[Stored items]

--- START ---

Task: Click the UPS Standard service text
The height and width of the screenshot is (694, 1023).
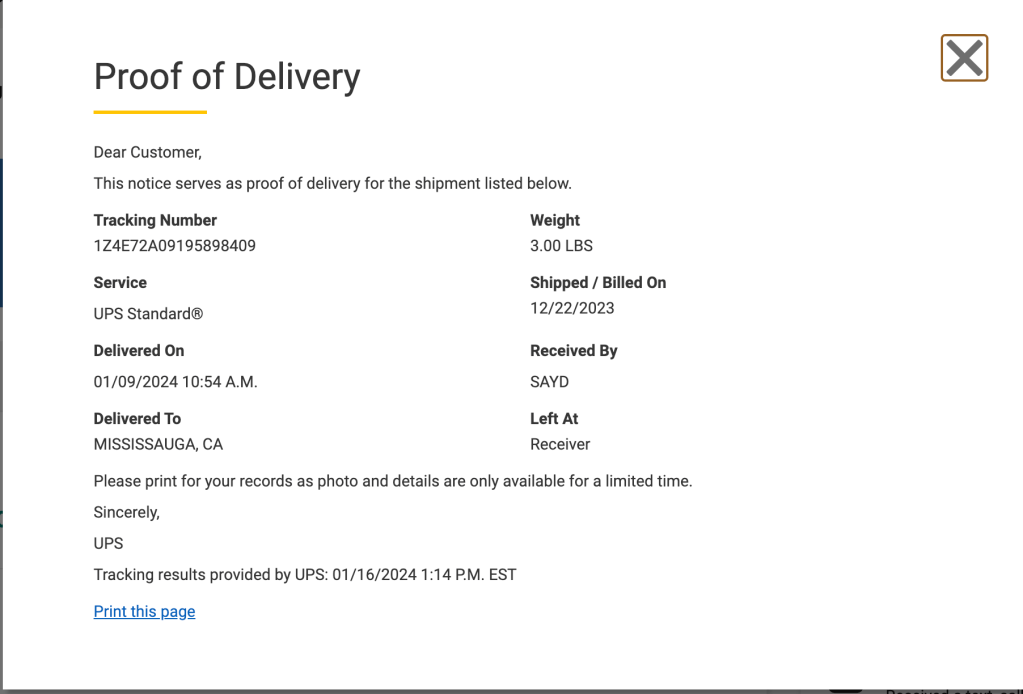Action: click(148, 314)
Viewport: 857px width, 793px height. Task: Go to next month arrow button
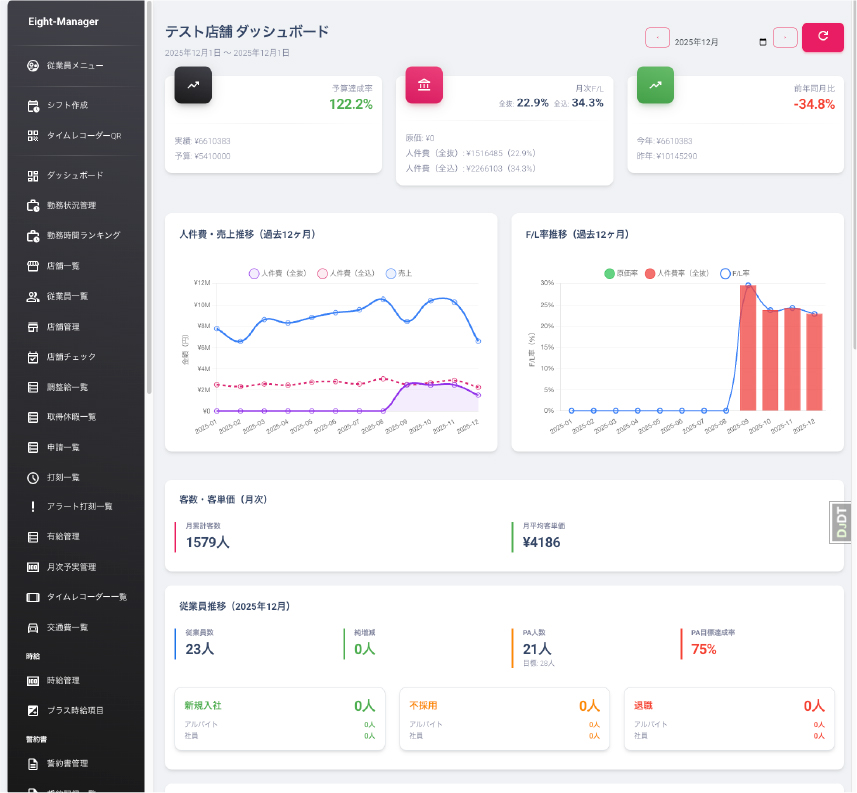click(785, 38)
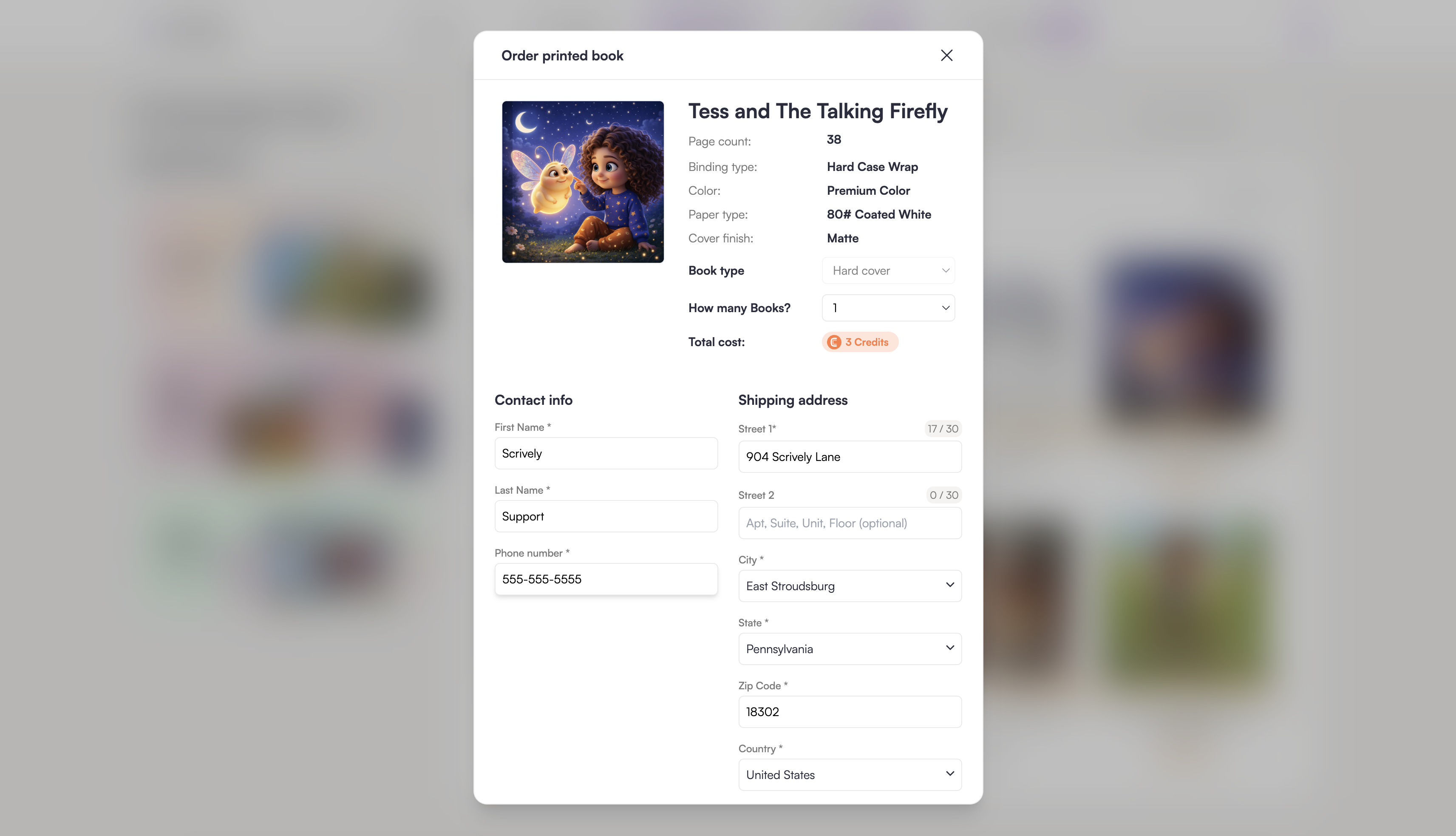Open the City dropdown showing East Stroudsburg
The height and width of the screenshot is (836, 1456).
coord(850,586)
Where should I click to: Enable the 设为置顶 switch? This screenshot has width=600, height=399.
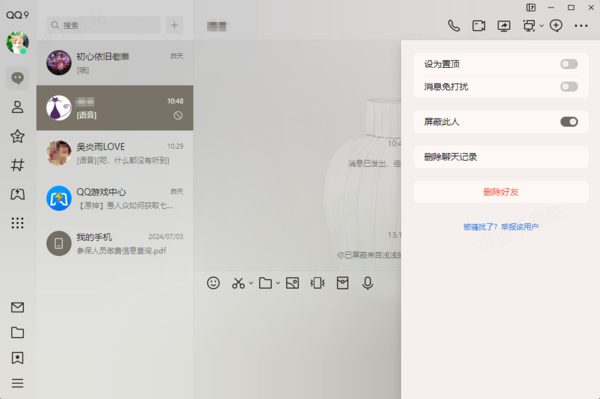coord(569,64)
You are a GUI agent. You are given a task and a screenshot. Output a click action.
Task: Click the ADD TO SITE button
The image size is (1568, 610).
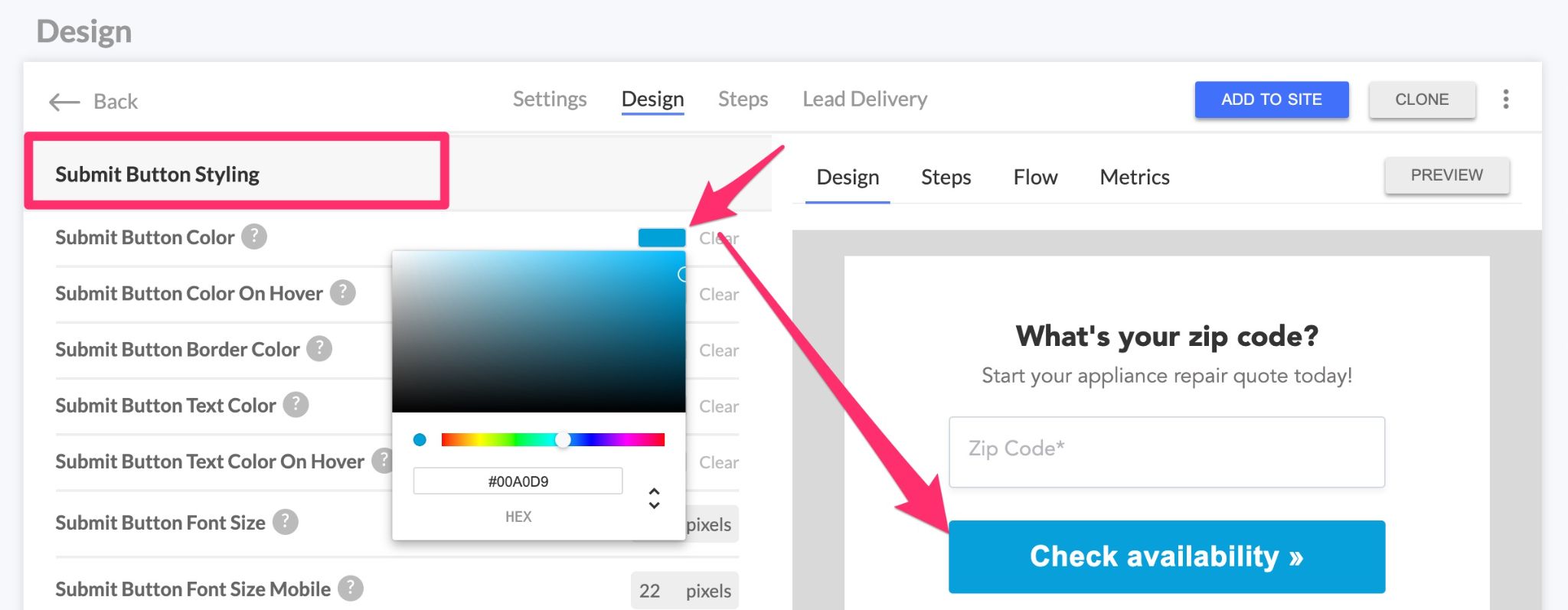tap(1271, 99)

--- END ---

→ **ABOUT THIS EXERCISE**: All of the data above is to be repeated exactly, with the pictures left out.

→ **TASK OUTPUT**:
Task: Click the UPS Standard service text
The height and width of the screenshot is (694, 1023).
Action: click(148, 314)
Viewport: 857px width, 793px height. Task: Go to next month arrow button
click(785, 38)
Open the City dropdown showing East Stroudsburg
The height and width of the screenshot is (836, 1456).
coord(850,586)
Where should I click to: Enable the 设为置顶 switch? This screenshot has width=600, height=399.
coord(569,64)
You are a GUI agent. You are given a task and a screenshot. Output a click action.
Task: Click the ADD TO SITE button
The image size is (1568, 610).
tap(1271, 99)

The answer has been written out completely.